My Days Are Numbered And I’m Nervous
November 22, 2008 by rtwsenior
Yes, my days are numbered and I’m running out of time…but not in the way you would suppose when a Senior Citizen makes such an announcement. My time pressure is all artificially-induced, at any rate. The thing is, I plan to leave in early January, 2009, on my next big exploration, and all I know at this moment is that I’ve chosen the continent of South America to bop around in, rather than the entire Southern Hemisphere.
It would actually be much easier if I had just decided to go all the way around and booked a string of one-way tickets like I did back in 2005 when I went around the upper half of the globe. Sitting at my table with maps, I picked out likely cities as entry and exit points, and then I let the chips fall where they may. It worked fairly well, though I did have to re-arrange a few flights, as well as spend big bucks to get to my take-off airport at least once, when I got down deep in Southern Turkey and needed to get to Athens so that I could fly to Cairo. The ferries I’d counted on had stopped running a few weeks before, so I had no choice but to fly on two expensive, last-minute bookings.
Now, I’m still dithering about which country to begin my journey in and whether to go “open jaws” instead of round trip. It’s such a huge landmass and I don’t want to miss anything, but at this point, I’m beginning to counsel myself to take it easy and not bite off too much. Shall I enter in Columbia, which someone has recently raved about, and then take on Ecuador, Peru and Chile? Or shall I hop onto a cruise ship going around the horn from Santiago, Chile to Buenas Aires, Argentina, offering the trip at 75% off? That would mean skipping all of those interesting sites farther north.
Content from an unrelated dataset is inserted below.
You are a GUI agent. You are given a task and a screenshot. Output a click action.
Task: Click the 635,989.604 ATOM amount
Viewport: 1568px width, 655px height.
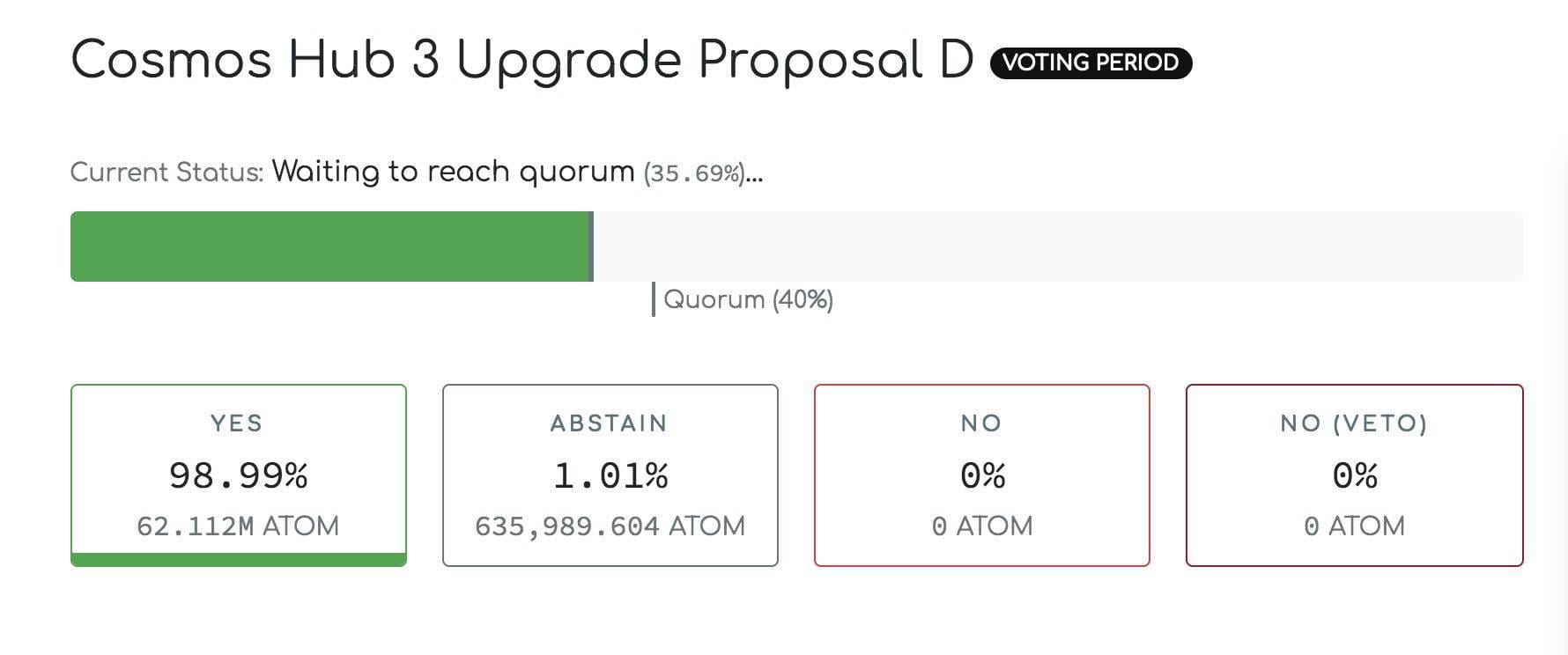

Brazil is rapidly falling off my list for this trip because they have sticky visa requirements for U.S. citizens. We must have angered their government by charging $130 for Brazilians to enter the U.S., so they are, quite understandably, soaking us for the same amount when we come to their country. They charge other nationals $35 and $40 and some don’t need any. Americans now can feel some of the border injustice that we so cavalierly dole out. My problem is that I don’t have time, at this late date, to send off my passport and application to our Brazilian Embassy, as it can take as long as six weeks and it must be obtained before one enters South America. I was planning to apply in Argentina, like I got my India visa in Egypt, but that doesn’t cut the mustard in this case. So, it looks as if me and Brazil are not going to get cozy on this trip.
I owe all this knowledge to our local Book Club. Someone mentioned that Brazil required a visa during our chat period after they reviewed my book. That country was still unstudied by me, since it was to be late in the trip. Now I know not even to swing that far around. Oh well, if I live long enough and the “crick don’t rise…” maybe I’ll get there another day, as it’s a fine and fantastic country. Luckily, all other South American countries either don’t require a visa or will sell me one at the border.
Travelers have so many flight options these days…really information overload…and I’m learning that often you have to plug in all of your sensitive credit card data to some travel site or other, before you definitively find out whether that seat is actually available. (See my previous tale of woe about Spirit Airlines.) And yet, Spirit’s flights always pop up as the most attractive. Not just because they are the cheapest (so says the listing, anyway) but because they fly in a southward fashion all the way along and don’t require one to fly far north to Newark, New Jersey, before heading back south. Though I might eventually wind up doing it, something inside of me simply rebels at the inanity of it. Inane as far as every single factor known to man in this era of carbon footprint sensitivity, to say nothing of simple body wear and tear.
I’m also working with a very nice guy named Lucas at Exito Travel, which is what you get when you dial the number for Multi-Stop South America, 1-877-788-1311, who has been very patient through my changing itinerary ideas. Heck, I was ready to just go in on a one-way ticket and then see where I wound up when it was time to leave and purchase another one-way home over the internet, but Lucas reminded me of a fact that I had read and forgotten. Most countries won’t let you in if you don’t have a return flight home to prove that you aren’t planning to land on them permanently. Those are things that these do-it-yourself sites don’t tell you.
So, my days are numbered and I’m nervous, but I think that probably happens every time, until I can actually visualize something concrete about this most amorphous traveling style of mine.